Well, the first thing that you are thinking to yourself is, “What must that woman be thinking who is observing my child’s behavior? They must think that I am a terrible mother!” Well, perhaps, if that woman is a terrible person! More likely, she will glance at the situation and say to herself, “I hope that that child feels better later,” and continue on wherever they were going. Do you remember when you were in a class and asked or answered a question and felt so ignorant and was sure that everyone was staring at you? Also remember when that happened to someone else? You did not think twice about it or paid little attention to their comments, right?
It is very important for you to think that no one is judging you. Why? If you think in this way, then you will not judge your child, but instead, realize that he cannot control his behavior at that moment. Our children with ADHD feel frustrations much of the time. If they somehow force themselves to hold every emotion together as they are trudging through the school day when they are required to complete their academic work amidst many distractions that occur in schools, they are likely to have some sort of “meltdown” at some point or another at home. These “meltdowns” can take many forms, from temper tantrums, to noncompliance, to falling asleep on the kitchen table as they are completing their homework.
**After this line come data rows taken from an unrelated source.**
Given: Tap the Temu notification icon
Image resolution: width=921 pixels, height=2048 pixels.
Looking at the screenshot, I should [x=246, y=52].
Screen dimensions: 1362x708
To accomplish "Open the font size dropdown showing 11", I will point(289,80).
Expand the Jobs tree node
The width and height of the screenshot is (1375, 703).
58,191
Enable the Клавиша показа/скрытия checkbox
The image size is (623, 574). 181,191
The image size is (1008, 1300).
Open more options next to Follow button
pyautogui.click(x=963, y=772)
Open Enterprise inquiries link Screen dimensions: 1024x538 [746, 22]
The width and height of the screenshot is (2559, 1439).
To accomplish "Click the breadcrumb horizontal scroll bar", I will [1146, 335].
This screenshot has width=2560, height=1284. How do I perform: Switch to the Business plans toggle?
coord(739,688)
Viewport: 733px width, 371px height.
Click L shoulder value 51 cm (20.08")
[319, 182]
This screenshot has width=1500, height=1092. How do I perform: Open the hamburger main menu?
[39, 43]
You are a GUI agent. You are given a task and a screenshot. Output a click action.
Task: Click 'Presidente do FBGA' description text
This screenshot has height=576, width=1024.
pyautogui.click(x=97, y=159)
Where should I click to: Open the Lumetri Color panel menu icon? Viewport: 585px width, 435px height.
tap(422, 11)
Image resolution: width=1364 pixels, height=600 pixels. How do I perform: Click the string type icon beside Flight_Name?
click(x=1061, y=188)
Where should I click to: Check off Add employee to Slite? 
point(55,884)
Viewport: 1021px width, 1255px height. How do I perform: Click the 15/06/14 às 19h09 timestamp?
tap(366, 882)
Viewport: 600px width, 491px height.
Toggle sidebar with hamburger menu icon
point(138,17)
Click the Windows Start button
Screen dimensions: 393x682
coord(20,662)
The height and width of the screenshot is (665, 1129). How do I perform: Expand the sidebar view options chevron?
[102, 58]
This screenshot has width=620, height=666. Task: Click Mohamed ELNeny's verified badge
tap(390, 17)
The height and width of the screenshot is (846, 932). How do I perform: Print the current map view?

If you learn what possibly can cause these “meltdowns” then you will be able to handle them better, which will decrease the likelihood of their occurrence as well as diminishing the time that each one lasts. Try talking to your child at a time of relaxation, such as watching a television show or playing catch as to what gets him so upset. Do not ask him closed-ended questions, such as, “When the teacher is getting ready to send everyone home, do you get upset?” That is a yes or a no question. You want to ask an open-ended question so that the child has to answer in some detail. An example is, “How do you feel at the end of the school day when everyone is rushing around trying to get ready to go home?” Remember that it is imperative for you to remain calm. Trust me in that your child does not want to lose control of his emotions any more that you want to observe him doing so.